Load a Bowl founders first won Food Network’s “Food Truck Face Off” television show, and on Saturday, they nearly gobbled up the competition, as winners of a Killeen food truck battle.
Load a Bowl cooked up enough success to earn the judge’s best dish award, most sales award and people’s choice award at the inaugural Battle of the Food Trucks and International Food Festival, organized by the Hispanic American Chamber of Commerce-Central Texas.
Typically featuring one bowl with one flavor style at festivals and events, Load a Bowl food truck operators ran the full menu and sold out right before 5 p.m. Saturday, executive chef Tanner Byrd said.
“The menu is actually inspired because I grew up in Killeen around all the German influence, the Korean influence and all the different cultures that are here,” Byrd said.
Co-owner Kyle Tannery said they won their food truck when Byrd’s winning schnitzel sliders received a perfect score on the Food Network TV show.
New Killeen residents Roz Edwards and her 10-year-old son Gemini remember seeing the show.
Roz Edwards said they like watching food truck battles on television, which is why they attended Saturday’s event.
“He likes trying different things,” she said of her son.
Gemini said he gave thumbs up for Vietnamese sliders he tried from Central Texas College’s Culinary Club and the Russian Food truck’s fare, but the Hands Off My Funnel Cake truck was his favorite.

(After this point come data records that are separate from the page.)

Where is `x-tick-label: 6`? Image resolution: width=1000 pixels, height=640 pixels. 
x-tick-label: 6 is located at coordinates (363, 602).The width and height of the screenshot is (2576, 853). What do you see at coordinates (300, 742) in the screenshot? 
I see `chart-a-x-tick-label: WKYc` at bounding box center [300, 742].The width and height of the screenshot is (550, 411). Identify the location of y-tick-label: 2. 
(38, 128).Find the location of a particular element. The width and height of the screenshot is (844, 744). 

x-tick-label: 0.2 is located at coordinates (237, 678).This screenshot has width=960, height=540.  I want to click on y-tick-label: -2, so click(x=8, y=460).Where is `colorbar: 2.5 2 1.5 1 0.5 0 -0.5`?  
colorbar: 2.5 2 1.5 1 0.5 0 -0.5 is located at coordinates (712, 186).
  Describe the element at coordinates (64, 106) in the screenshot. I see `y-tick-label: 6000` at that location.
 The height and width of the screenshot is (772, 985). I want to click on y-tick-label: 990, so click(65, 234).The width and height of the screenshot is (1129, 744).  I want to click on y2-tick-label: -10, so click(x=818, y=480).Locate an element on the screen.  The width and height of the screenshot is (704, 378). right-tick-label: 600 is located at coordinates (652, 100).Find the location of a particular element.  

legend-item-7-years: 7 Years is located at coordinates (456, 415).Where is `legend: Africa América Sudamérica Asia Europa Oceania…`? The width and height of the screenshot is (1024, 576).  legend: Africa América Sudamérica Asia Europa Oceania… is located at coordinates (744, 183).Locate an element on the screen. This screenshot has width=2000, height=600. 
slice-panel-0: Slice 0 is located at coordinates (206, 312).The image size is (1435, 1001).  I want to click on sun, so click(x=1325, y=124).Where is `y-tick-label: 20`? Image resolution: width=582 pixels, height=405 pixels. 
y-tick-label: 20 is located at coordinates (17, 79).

Killeen residents Perry, Angela and P.J. Snell were just getting their start on determining a favorite truck at 2 p.m. Saturday.
Angela Snell said they tried What About Wednesday’s, CTC’s sliders and Columbian Appetizer but also wanted to try Krab Kingz Seafood. Perry Snell was in the middle of trying a Samoan plate.
“It’s going to be a long day,” he said.
The day was also long one for judges Steve Harris, a former Killeen councilman; Abner Nito, an entrepreneur party mixer chosen as a judge from Facebook; Adrian Hazelwood, with Baylor Scott & White; and Terry Massey, with the Women’s Army Corps Veterans Association.
“It’s tough,” Harris said, having sampled 12 of the 16 dishes. “Most everything is good, and some of it is outstanding.”
In addition to giving the judge’s choice award to Load a Bowl, judges named the Hotspot Grill as winner for having the best presentation. Local Guam food truck Fina’dene took second place for the people’s choice award.
Juan Rivera, chamber chairman and a Killeen councilman, said food truck owners can mark their calendars for next year’s battle.
“We’re looking to have one every single year,” Rivera said. “The chamber’s responsibility is enhancing small businesses.”
With an estimated 5,000 people attending Saturday’s event, Rivera said the most important thing was 50 percent of all proceeds from vendors’ participation goes to the Scott & White Healthcare Foundation and McLane Children’s Hospital Scott & White.
Jose Segarra, chairman of the chamber’s public relations committee and also a Killeen councilman, said Saturday’s event brought out 16 foot trucks and about 40 vendors.
“This is great for both the chamber and the city because we have the whole community out here supporting the vendors and the cause,” Segarra said.